Christine resta toute seule à admirer le ciel étoilé et essaya de comprendre tout ce qu’elle ignorait jusque-là. Tout se remettait en place, tout devenait compréhensible, et elle acceptait avec joie sa grande mission!
«Pauvre Bill, il est encore dans ses doutes, il ne sait pas encore vers où il va, il pense encore que je suis sa fantaisie, peut être…» Elle sourit: «Hmm, comment il prendra tout cela, quand il saura tout? Et qui le lui dira, moi? Quelle mission! Non, ce serait mieux si quelqu’un d’autre lui avait déjà expliqué une partie… Maman? Non, elle a déjà beaucoup fait! Qui alors? Y a-t-il des gens sur la Terre qui connaissent, eux aussi, les Mystères des îles? Il doit en avoir… ce serait bien de les connaître… Bill! Fais de bons rêves, on se verra bientôt! Je t’embrasse!» Christine ne voulait pas réveiller Bill et décida d’aller dormir, elle aussi.

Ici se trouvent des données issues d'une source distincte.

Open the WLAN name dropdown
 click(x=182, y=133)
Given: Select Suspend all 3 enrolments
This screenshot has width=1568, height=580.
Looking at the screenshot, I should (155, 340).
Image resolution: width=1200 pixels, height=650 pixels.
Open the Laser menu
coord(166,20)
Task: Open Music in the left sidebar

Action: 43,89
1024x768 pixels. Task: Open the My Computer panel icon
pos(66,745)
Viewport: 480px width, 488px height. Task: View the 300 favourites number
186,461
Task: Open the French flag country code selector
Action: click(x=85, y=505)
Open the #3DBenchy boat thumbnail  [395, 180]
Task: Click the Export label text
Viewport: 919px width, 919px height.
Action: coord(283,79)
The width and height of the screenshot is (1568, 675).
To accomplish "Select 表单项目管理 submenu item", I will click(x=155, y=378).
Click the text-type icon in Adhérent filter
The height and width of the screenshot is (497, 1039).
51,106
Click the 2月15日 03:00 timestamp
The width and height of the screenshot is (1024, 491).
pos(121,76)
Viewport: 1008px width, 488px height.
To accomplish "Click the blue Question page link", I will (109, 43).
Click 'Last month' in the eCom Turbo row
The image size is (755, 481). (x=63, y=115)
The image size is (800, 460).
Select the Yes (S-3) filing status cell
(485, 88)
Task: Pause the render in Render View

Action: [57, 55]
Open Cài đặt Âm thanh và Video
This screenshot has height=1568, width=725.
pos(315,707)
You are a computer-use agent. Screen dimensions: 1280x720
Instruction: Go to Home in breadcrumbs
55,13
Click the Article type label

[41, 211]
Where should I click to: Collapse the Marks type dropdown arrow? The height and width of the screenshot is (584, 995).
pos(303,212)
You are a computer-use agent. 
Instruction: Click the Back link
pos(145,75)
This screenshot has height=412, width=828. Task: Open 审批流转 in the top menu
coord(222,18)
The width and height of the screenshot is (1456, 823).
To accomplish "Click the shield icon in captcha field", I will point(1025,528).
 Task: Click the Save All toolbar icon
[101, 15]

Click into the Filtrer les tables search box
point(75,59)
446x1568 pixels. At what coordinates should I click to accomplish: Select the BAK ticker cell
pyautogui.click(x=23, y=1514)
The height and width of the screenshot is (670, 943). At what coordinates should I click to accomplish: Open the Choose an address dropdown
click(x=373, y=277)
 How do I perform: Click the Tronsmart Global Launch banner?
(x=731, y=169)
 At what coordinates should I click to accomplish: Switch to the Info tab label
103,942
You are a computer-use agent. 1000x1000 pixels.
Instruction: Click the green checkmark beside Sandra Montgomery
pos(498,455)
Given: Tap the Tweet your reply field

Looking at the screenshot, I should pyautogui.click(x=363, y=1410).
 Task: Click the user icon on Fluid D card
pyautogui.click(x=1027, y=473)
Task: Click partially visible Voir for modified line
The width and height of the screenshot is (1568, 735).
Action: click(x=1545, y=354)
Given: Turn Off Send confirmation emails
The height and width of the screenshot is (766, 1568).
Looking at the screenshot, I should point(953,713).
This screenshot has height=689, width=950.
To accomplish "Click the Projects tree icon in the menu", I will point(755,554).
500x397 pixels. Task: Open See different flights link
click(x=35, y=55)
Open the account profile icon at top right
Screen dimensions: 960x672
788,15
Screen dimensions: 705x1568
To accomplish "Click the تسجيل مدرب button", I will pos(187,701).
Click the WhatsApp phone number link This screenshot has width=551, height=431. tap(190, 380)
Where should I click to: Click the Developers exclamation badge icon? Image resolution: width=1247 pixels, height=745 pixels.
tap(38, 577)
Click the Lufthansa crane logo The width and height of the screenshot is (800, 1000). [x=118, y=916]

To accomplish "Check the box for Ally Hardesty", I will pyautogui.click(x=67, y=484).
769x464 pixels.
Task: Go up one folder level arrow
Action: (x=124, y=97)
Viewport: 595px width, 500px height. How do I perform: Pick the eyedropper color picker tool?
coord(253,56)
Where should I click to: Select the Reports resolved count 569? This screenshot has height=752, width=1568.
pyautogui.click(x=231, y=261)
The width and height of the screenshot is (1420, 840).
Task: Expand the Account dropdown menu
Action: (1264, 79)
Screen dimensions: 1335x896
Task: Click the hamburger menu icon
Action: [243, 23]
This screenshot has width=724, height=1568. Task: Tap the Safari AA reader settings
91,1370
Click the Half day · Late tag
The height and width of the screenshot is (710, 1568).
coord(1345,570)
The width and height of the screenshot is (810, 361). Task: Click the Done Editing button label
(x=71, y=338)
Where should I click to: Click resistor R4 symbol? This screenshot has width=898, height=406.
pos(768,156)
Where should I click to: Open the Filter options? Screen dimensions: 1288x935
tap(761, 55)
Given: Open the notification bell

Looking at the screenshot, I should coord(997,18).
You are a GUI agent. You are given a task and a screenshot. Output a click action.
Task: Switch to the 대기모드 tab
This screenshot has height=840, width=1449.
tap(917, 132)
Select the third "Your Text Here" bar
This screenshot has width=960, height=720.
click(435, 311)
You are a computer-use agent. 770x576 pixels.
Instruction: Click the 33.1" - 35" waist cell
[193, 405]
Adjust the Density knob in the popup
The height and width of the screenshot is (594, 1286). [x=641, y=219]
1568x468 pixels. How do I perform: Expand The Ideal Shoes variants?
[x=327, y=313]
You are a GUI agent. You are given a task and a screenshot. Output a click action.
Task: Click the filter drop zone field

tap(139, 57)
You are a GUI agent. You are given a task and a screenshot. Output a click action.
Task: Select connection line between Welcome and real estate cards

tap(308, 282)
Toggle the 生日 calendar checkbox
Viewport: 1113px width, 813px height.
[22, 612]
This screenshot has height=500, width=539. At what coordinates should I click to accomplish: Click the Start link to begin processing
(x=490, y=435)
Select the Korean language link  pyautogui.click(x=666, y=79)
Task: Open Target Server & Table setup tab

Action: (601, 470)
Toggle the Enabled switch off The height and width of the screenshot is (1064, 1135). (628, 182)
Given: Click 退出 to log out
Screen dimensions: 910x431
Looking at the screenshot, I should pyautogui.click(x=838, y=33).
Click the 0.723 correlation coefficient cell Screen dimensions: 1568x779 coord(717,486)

Bill passait une nuit très agitée. Il dormait mal dans un lit étranger, dans une ville étrangère, dans un pays étranger. Il se disait: «Qu’il ne connaissait personne ici, dans cette ville, et, d’accord, c’est la grande capitale de la France que chacun rêve de visiter au moins une fois dans sa vie, mais il se sentait quand même un peu seul et abandonné…» Ce sentiment pouvait sembler faux car il lui suffisait de sortir dans la rue, tout le monde se précipiterait alors pour lui demander un autographe. Il était un des acteurs des plus aimés au monde, mais il se sentait seul… seul au monde… Au milieu de la nuit, il a entendu une voix qui lui a souhaité une bonne nuit et, réconforté, il s’est endormi d’un sommeil d’un néo-né.